Aim of the task -> Reproduce the Solferino 1859 book review below word for word, from its first line to its last.

Supplied text ->
=====

Solferino 1859: The Battle For Italy's Freedom

World War II Axis Booby Traps and Sabotage Tactics

Solferino 1859
The Battle For Italy's Freedom


Solferino 1859
The Battle For Italy’s Freedom
Campaign 207
By Richard Brooks
Illustrated by Peter Dennis

Osprey Publishing April 2009; 96 pages
ISBN: 9781846033858

Solferino 1859: The Battle For Italy's Freedom...

The mid 19th century has always been one of my wargaming interests and when this new campaign book from Osprey arrived through the office door it seemed like my cup of tea. The book is lavishly illustrated throughout with Peter Dennis’s excellent artwork, period art and accompanying modern photographs of the battlefields today. Richard Brooks sets the scene with a well-detailed narrative of the events of the whole campaign, and despite the books title, covers the battles of Montebello, Magenta, and Malegnano as well as Solferino.

=====

Dataset records ->
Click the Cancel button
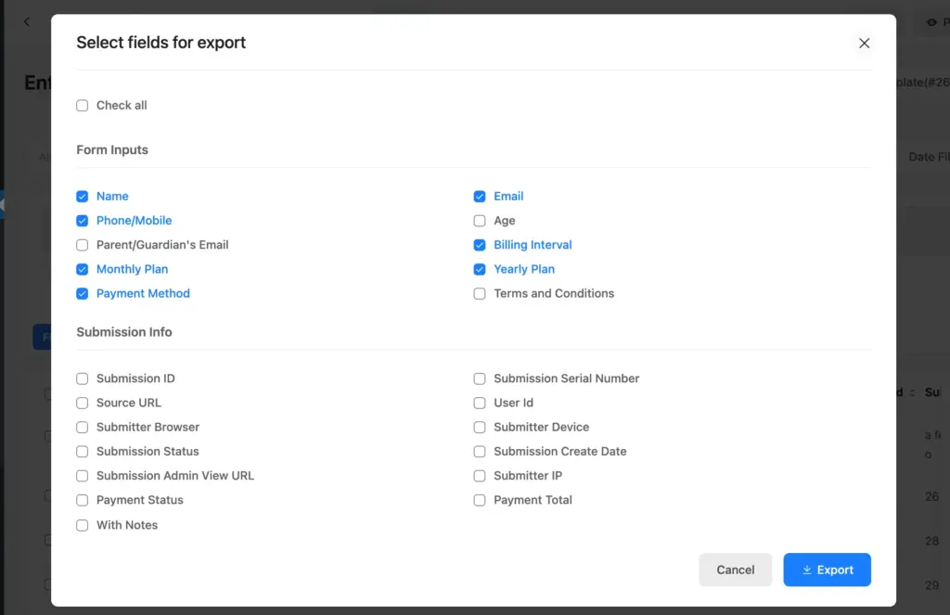The height and width of the screenshot is (615, 950). point(735,570)
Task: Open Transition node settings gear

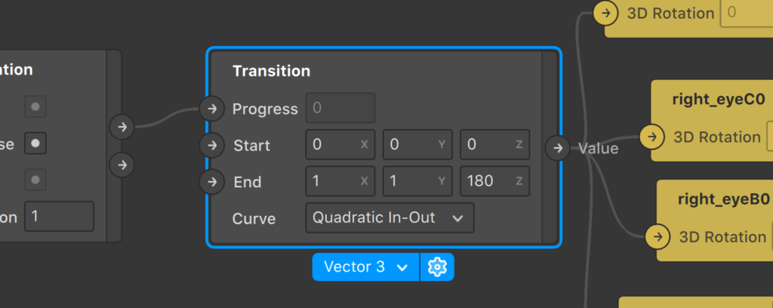Action: point(437,266)
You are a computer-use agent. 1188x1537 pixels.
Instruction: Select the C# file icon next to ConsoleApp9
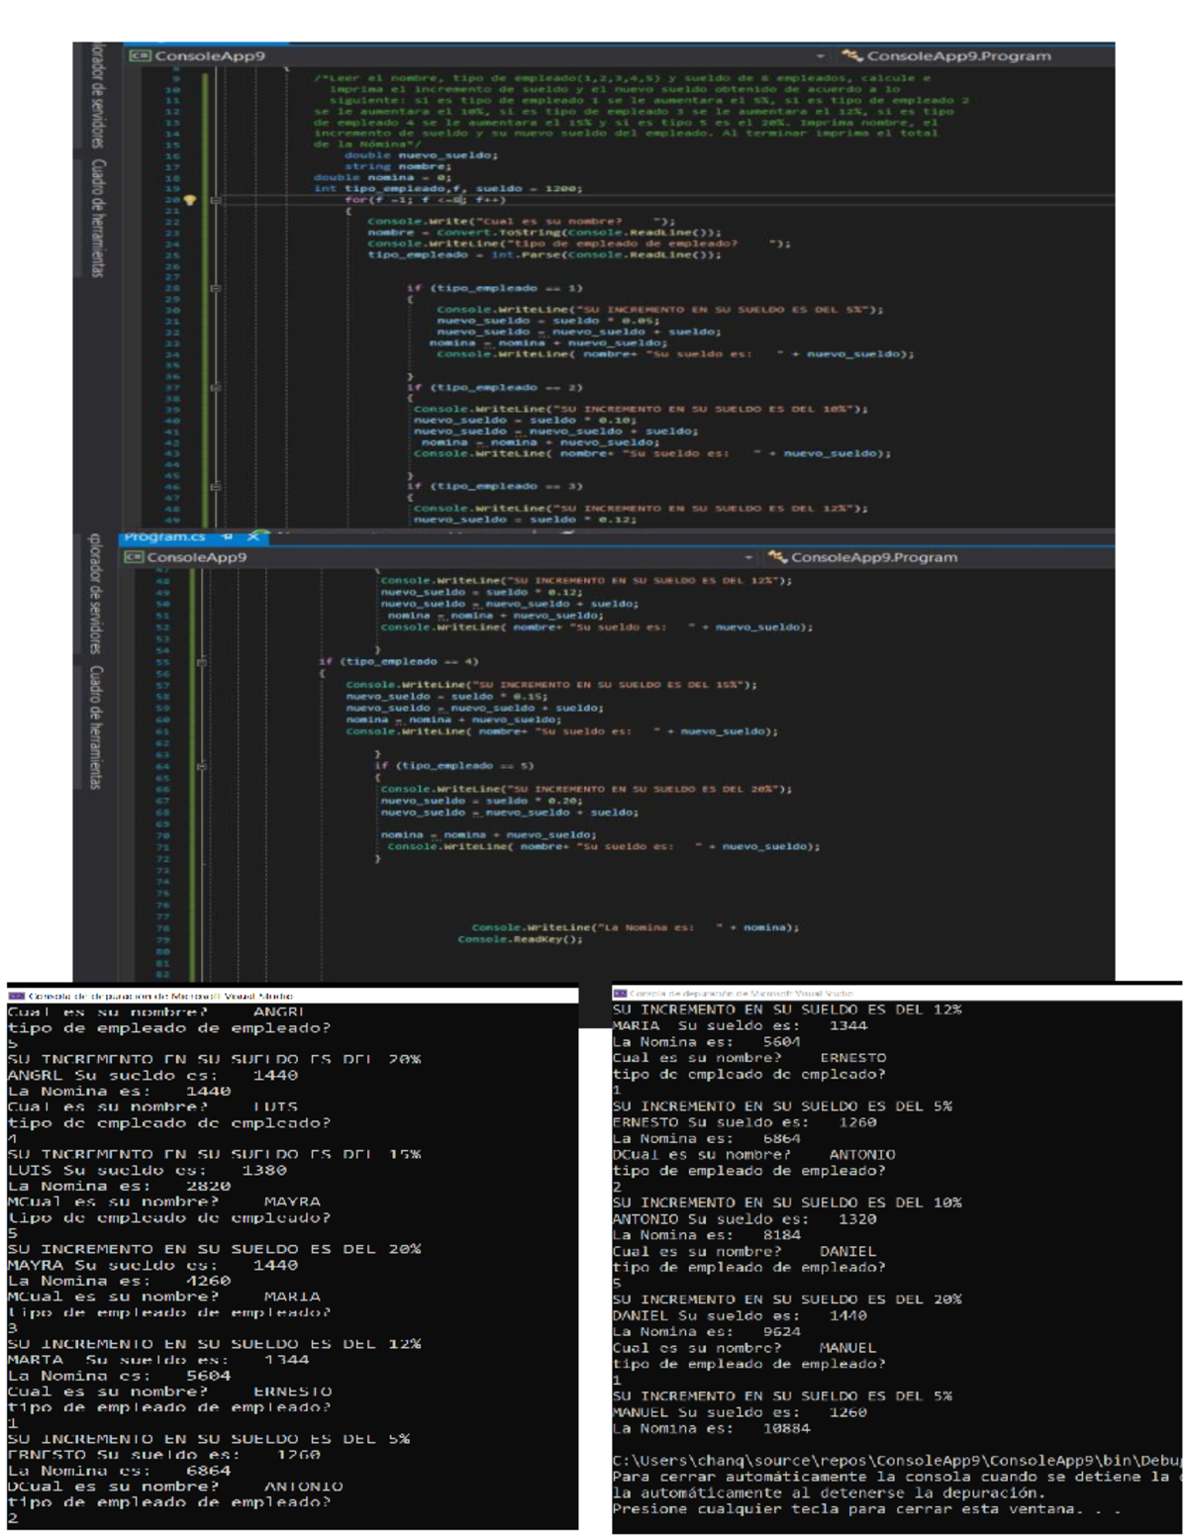click(142, 57)
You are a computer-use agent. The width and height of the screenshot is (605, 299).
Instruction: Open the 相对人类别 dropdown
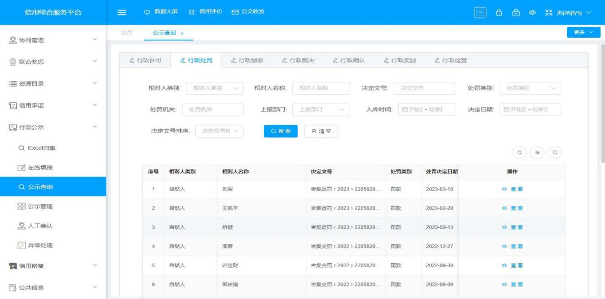(x=215, y=88)
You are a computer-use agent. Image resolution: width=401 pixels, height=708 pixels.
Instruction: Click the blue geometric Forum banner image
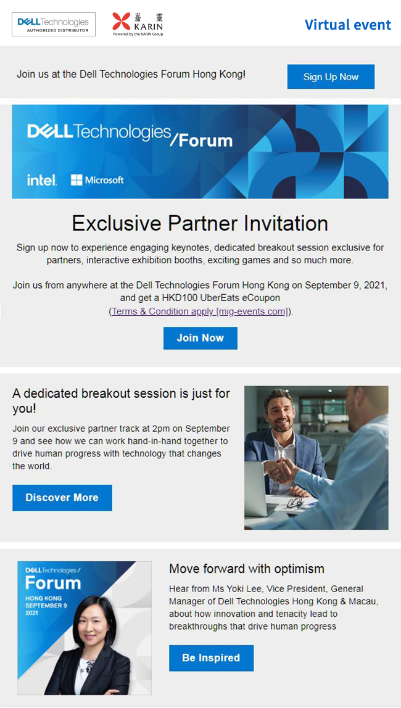200,152
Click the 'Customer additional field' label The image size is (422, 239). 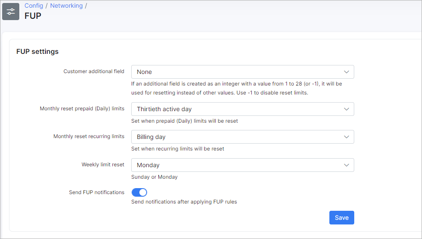pyautogui.click(x=94, y=71)
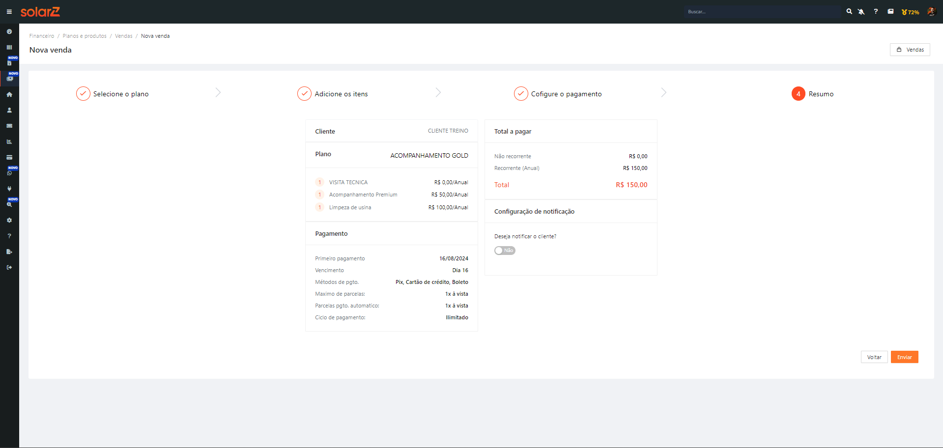Click into the Buscar search field
This screenshot has height=448, width=943.
(762, 12)
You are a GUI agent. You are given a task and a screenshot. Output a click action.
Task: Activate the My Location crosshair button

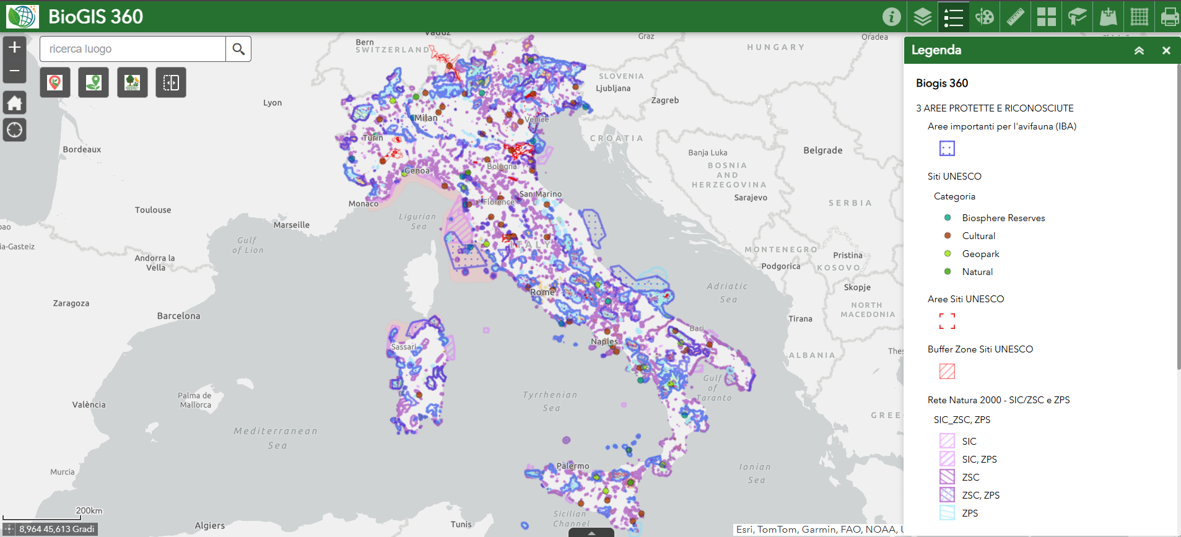[15, 130]
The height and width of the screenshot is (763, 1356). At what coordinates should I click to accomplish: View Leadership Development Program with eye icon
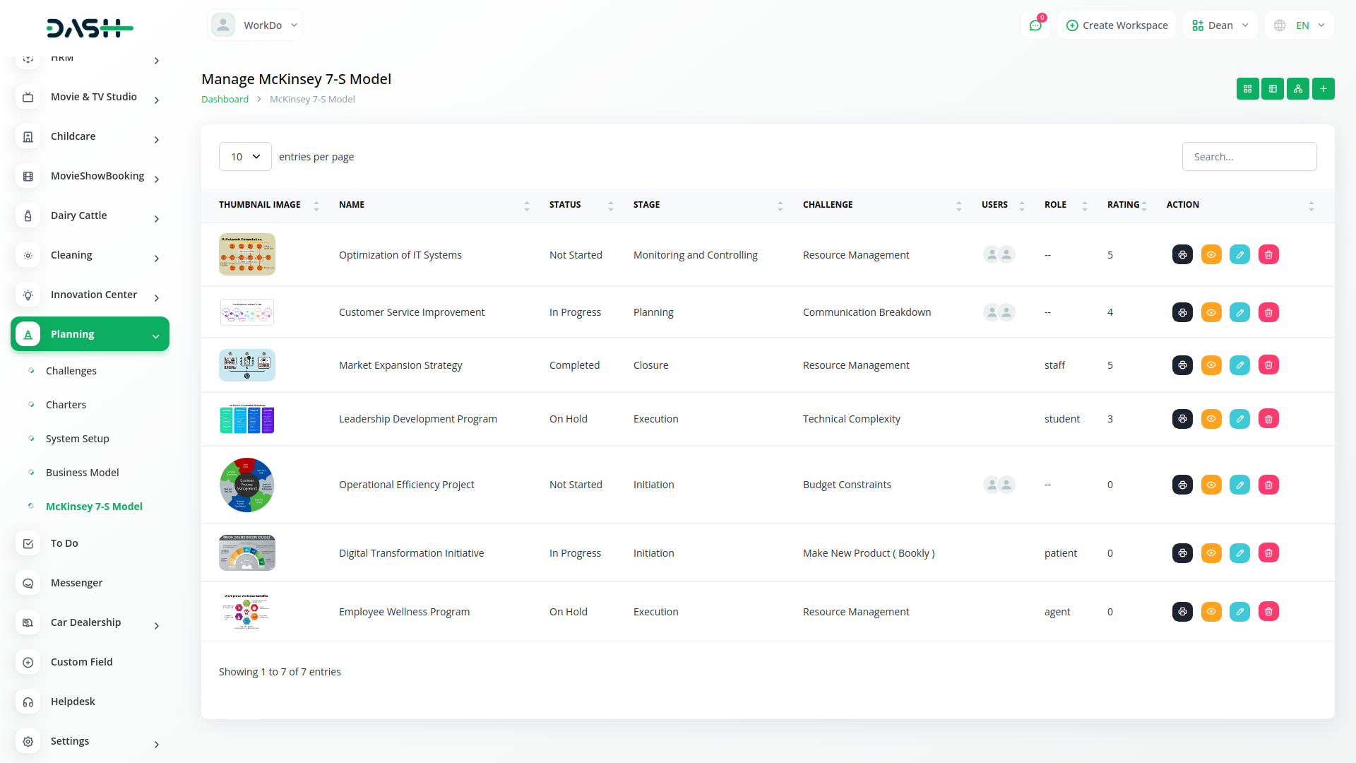point(1211,419)
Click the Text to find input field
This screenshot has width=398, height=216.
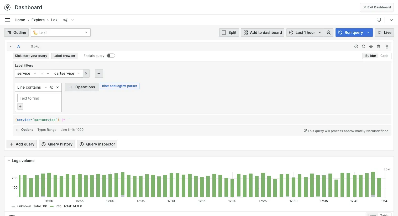tap(38, 98)
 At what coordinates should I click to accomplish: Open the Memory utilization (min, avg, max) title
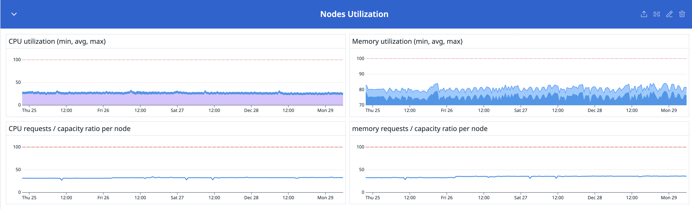point(407,41)
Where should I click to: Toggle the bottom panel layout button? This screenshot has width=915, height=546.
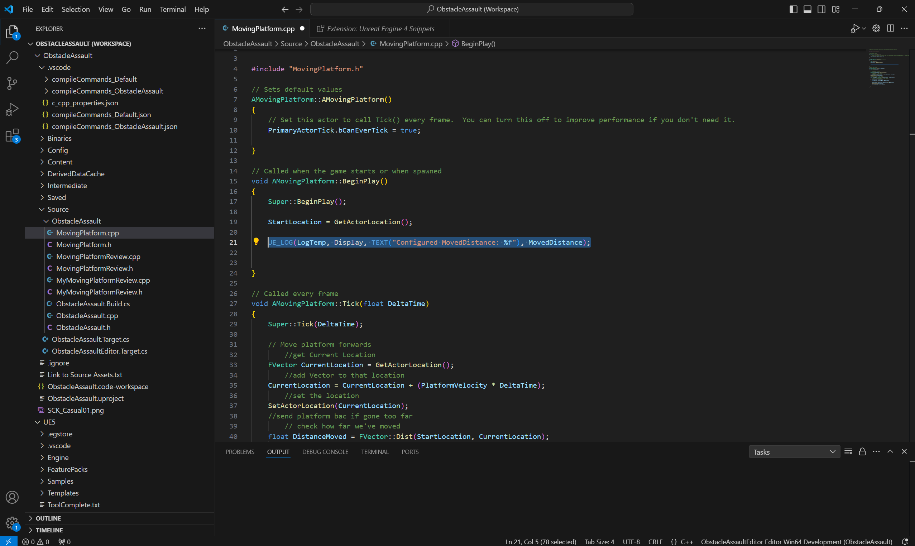click(x=808, y=9)
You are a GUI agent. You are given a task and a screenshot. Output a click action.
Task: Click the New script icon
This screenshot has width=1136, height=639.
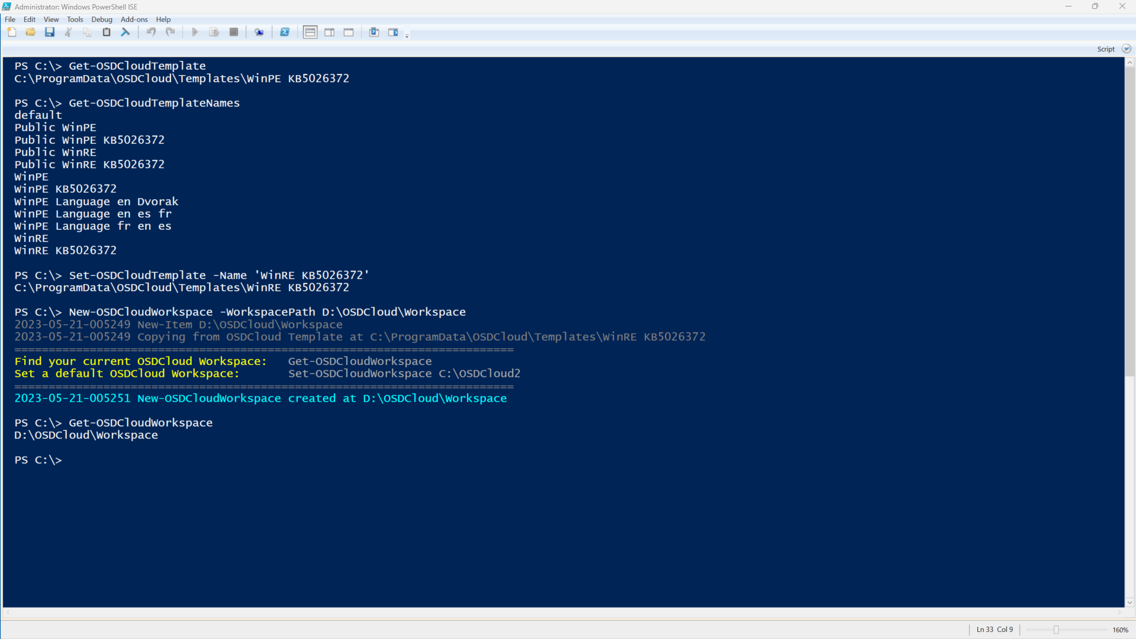(12, 33)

=====

Answer in full ->
Solferino 1859: The Battle For Italy's Freedom

World War II Axis Booby Traps and Sabotage Tactics

Solferino 1859
The Battle For Italy's Freedom


Solferino 1859
The Battle For Italy’s Freedom
Campaign 207
By Richard Brooks
Illustrated by Peter Dennis

Osprey Publishing April 2009; 96 pages
ISBN: 9781846033858

Solferino 1859: The Battle For Italy's Freedom...

The mid 19th century has always been one of my wargaming interests and when this new campaign book from Osprey arrived through the office door it seemed like my cup of tea. The book is lavishly illustrated throughout with Peter Dennis’s excellent artwork, period art and accompanying modern photographs of the battlefields today. Richard Brooks sets the scene with a well-detailed narrative of the events of the whole campaign, and despite the books title, covers the battles of Montebello, Magenta, and Malegnano as well as Solferino.